* [SUPPLIED ENTRIES]
★ ★ ★ ★

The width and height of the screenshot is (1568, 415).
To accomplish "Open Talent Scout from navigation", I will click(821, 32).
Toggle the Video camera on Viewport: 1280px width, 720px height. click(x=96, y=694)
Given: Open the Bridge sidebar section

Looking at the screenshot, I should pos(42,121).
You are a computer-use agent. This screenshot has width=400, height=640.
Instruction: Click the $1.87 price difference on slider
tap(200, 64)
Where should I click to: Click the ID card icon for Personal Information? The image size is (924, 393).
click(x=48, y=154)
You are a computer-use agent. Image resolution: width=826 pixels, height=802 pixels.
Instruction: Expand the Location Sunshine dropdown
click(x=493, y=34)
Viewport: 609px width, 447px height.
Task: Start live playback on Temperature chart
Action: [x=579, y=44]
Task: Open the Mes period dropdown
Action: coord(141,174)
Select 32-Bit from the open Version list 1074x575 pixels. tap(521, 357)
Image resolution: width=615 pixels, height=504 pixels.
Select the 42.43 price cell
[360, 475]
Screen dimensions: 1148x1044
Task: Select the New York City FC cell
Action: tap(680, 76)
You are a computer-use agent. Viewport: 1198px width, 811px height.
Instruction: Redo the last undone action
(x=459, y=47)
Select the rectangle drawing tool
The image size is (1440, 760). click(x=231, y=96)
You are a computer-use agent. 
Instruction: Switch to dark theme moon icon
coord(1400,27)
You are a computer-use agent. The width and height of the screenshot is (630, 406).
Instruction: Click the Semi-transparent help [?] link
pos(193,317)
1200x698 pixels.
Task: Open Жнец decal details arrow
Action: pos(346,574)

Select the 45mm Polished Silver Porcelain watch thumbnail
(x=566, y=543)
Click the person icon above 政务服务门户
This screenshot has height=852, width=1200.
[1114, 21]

★ ★ ★ ★

* [GIVEN PROBLEM]
Rewrite the records above as a JSON list of strings, with one string for each line and no blank lines.

* [THE OUTPUT]
[
  "The width and height of the screenshot is (1568, 415).",
  "To accomplish \"Open Talent Scout from navigation\", I will click(821, 32).",
  "Toggle the Video camera on Viewport: 1280px width, 720px height. click(x=96, y=694)",
  "Given: Open the Bridge sidebar section",
  "Looking at the screenshot, I should pos(42,121).",
  "You are a computer-use agent. This screenshot has width=400, height=640.",
  "Instruction: Click the $1.87 price difference on slider",
  "tap(200, 64)",
  "Where should I click to: Click the ID card icon for Personal Information? The image size is (924, 393).",
  "click(x=48, y=154)",
  "You are a computer-use agent. Image resolution: width=826 pixels, height=802 pixels.",
  "Instruction: Expand the Location Sunshine dropdown",
  "click(x=493, y=34)",
  "Viewport: 609px width, 447px height.",
  "Task: Start live playback on Temperature chart",
  "Action: [x=579, y=44]",
  "Task: Open the Mes period dropdown",
  "Action: coord(141,174)",
  "Select 32-Bit from the open Version list 1074x575 pixels. tap(521, 357)",
  "Image resolution: width=615 pixels, height=504 pixels.",
  "Select the 42.43 price cell",
  "[360, 475]",
  "Screen dimensions: 1148x1044",
  "Task: Select the New York City FC cell",
  "Action: tap(680, 76)",
  "You are a computer-use agent. Viewport: 1198px width, 811px height.",
  "Instruction: Redo the last undone action",
  "(x=459, y=47)",
  "Select the rectangle drawing tool",
  "The image size is (1440, 760). click(x=231, y=96)",
  "You are a computer-use agent. ",
  "Instruction: Switch to dark theme moon icon",
  "coord(1400,27)",
  "You are a computer-use agent. The width and height of the screenshot is (630, 406).",
  "Instruction: Click the Semi-transparent help [?] link",
  "pos(193,317)",
  "1200x698 pixels.",
  "Task: Open Жнец decal details arrow",
  "Action: pos(346,574)",
  "Select the 45mm Polished Silver Porcelain watch thumbnail",
  "(x=566, y=543)",
  "Click the person icon above 政务服务门户",
  "This screenshot has height=852, width=1200.",
  "[1114, 21]"
]